昨日ファストフードで話しかけてきた長い黒髪、白いオーバーオールの女の子がそこに立っていた、立ち尽くしたまま数秒その場で考えて無視することにした、いないと分かれば諦めて帰るだろう。もう一度鳴ったインターフォンを無視するともう鳴ることはなかった、安心した所で家を出る、一階の駐輪場から自転車にまたがりマンションから出た所でいきなり声をかけられた。
「あー! 海斗くーん、佐藤海斗くーん」
ちょっ、フルネームで呼ぶんじゃない、急いで辺りをキョロキョロと見渡したが同じマンションの住人はいないようだった。
「なんで居留守使ってるのよー」
白いオーバーオールを来た女の子が、マスク越しにほっぺたを膨らましている、やはりかなり若い、下手したら女子高生だ。
『独身変態ロリコン男、女子高生と売春』
雑誌の表紙に自分の顔写真が掲載された所を想像すると目眩がした、初犯なので実刑は免れるだろうがネットに晒された経歴と顔写真で二度とお天道様の下を歩くことができなくなるかもしれない。
「ちょっ、ちょっと、えーっと――」
昨日、名前を聞いたような気がしたが思い出せない。
「ひどーい、名前忘れてるー、美波だよ、星野美波」
そうだ、そうだ、綺麗な名前だなと関心した記憶がある。
「ごめん、ごめん、で、星野さん」
「美波でいいよ」
その言葉は無視して続けた。
「えーっと、星野さんは、一体何のご要件で?」
敢えて丁寧な言葉遣いを使うことで無関係な人間を装うが、マンションの前には誰もいなかった。
「何って、一緒に野球観ようって言ったじゃん」
それは、あなたが勝手に言っただけで、こちらは一言も了承していない、そもそも、なんで部屋番号が分かったのだ。
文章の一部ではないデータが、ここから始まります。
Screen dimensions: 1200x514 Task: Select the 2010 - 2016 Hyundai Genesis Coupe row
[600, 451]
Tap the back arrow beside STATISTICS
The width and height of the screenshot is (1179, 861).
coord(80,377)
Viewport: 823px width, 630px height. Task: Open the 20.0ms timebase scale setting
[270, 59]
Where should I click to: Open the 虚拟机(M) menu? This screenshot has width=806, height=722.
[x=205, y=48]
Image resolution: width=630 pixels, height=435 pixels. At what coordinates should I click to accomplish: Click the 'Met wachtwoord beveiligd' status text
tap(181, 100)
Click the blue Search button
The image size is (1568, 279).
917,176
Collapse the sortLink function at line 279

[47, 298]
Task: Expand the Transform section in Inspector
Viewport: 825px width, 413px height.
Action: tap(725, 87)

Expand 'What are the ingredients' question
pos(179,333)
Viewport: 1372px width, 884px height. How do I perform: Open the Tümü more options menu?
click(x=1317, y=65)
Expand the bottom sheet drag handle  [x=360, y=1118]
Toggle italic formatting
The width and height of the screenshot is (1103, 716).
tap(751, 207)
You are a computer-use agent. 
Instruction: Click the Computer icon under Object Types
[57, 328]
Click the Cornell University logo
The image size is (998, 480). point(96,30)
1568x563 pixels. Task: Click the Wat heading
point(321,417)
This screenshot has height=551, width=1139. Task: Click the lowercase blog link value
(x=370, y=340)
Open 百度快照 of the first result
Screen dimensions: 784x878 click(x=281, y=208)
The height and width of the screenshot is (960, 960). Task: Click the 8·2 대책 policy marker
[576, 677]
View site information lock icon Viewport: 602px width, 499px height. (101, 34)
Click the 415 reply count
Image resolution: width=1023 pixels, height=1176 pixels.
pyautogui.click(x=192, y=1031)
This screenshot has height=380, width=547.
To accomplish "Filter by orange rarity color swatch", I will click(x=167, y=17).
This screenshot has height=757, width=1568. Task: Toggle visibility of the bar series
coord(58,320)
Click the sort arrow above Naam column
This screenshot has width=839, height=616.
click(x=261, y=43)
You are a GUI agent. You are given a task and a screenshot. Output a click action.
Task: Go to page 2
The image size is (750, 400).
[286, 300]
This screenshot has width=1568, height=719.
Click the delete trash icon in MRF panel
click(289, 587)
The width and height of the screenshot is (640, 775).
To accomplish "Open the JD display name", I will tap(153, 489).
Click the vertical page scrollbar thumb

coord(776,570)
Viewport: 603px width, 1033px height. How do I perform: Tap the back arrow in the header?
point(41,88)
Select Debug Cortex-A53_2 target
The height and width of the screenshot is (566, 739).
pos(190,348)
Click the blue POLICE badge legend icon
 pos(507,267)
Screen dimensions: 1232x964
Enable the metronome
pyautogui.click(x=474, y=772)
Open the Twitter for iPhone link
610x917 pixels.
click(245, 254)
疑問に思って考えていると彼女は察したように答えをくれた。
「昨日、海斗くんがこのマンションに入ってから電気が付いた部屋を確認したの、六階の一番端っこ」
このマンションはワンフロアに八部屋、つまり601か608、郵便受けからちょいと手を入れて601の郵便物を漁る、佐藤海斗の名前を確認してからインターホンを押したと彼女は説明した、なぜか得意げだ。
「君ねえ、それは犯罪じゃないかなあ」
昨日、帰り道が一緒だと言って付いてきた彼女に名前を聞かれて咄嗟に答えてしまった事を後悔した。
「だって、連絡先聞くの忘れちゃったから」
全く悪びれた様子もないままに彼女はオーバーオールのポケットに手を突っ込んだ、野球のチケットを二枚取り出して僕の眼前に突きつける。
「じゃーん、指定席のSだよ、奮発しちゃった」
頭をフル回転させて今の状況を整理した。選択肢は二つ、彼女に付き合って今から東京ドームまで野球を観に行く、もしくは彼女のことはすっかり無視してスーパーに向う。脳内会議の結果、答えはいとも容易く導き出された。
「じゃあ、僕はこれから用事があるんで」
自転車にまたがり、右手を軽く上げてペダルを漕ぎ出そうとした時だった。
「死んでやる……」
「へ?」
「お小遣い、全部使ってチケット買ったのに、ドタキャンされて、もう死んでやるー!」
デカいデカい、声がデカい――。
「ちょ、ちょっとちょっと、死ぬって大袈裟な」
少女はその場にしゃがみ込むと顔を覆って泣いている、が、どうも演技のような、嘘泣きのような気がする、しかしこのまま立ち去ることもできずに戸惑っていると唐突に声をかけられた。
「佐藤さん、こんにちは」
マンション管理人のおばさんがそこに立っていた、いつもこの時間帯にはいない筈だがどういうことだ、心拍数が急激に上がるのを感じた。
「お財布を忘れちゃって、もう、嫌ねえ、年取ると」
「そうでしたか」
「あたしも、良く忘れ物するんですよー、まだ若いのにー」
いつの間にか、横に立っている彼女が管理人のおばさんと喋りだした、目を見たが赤くなっていない、やはり嘘泣きだったか。
「こちらは佐藤さんの……妹さんかしら」
二十八歳になる僕の娘と言うには年齢がいき過ぎている、しかし彼女と言うには若すぎる、管理人のおばさんが一瞬で導き出した答えが年の離れた妹だった。
「ぜんぜんちがいま――」
「そうです! これから一緒に野球を観に行くんですよ、な」
彼女に同意を求めると笑顔でウンウンと頷いている。
「あら、仲の良い兄弟ねえ」
「そうなんですよ、では」
管理人のおばさんに別れを告げると、足早にその場を立ち去った。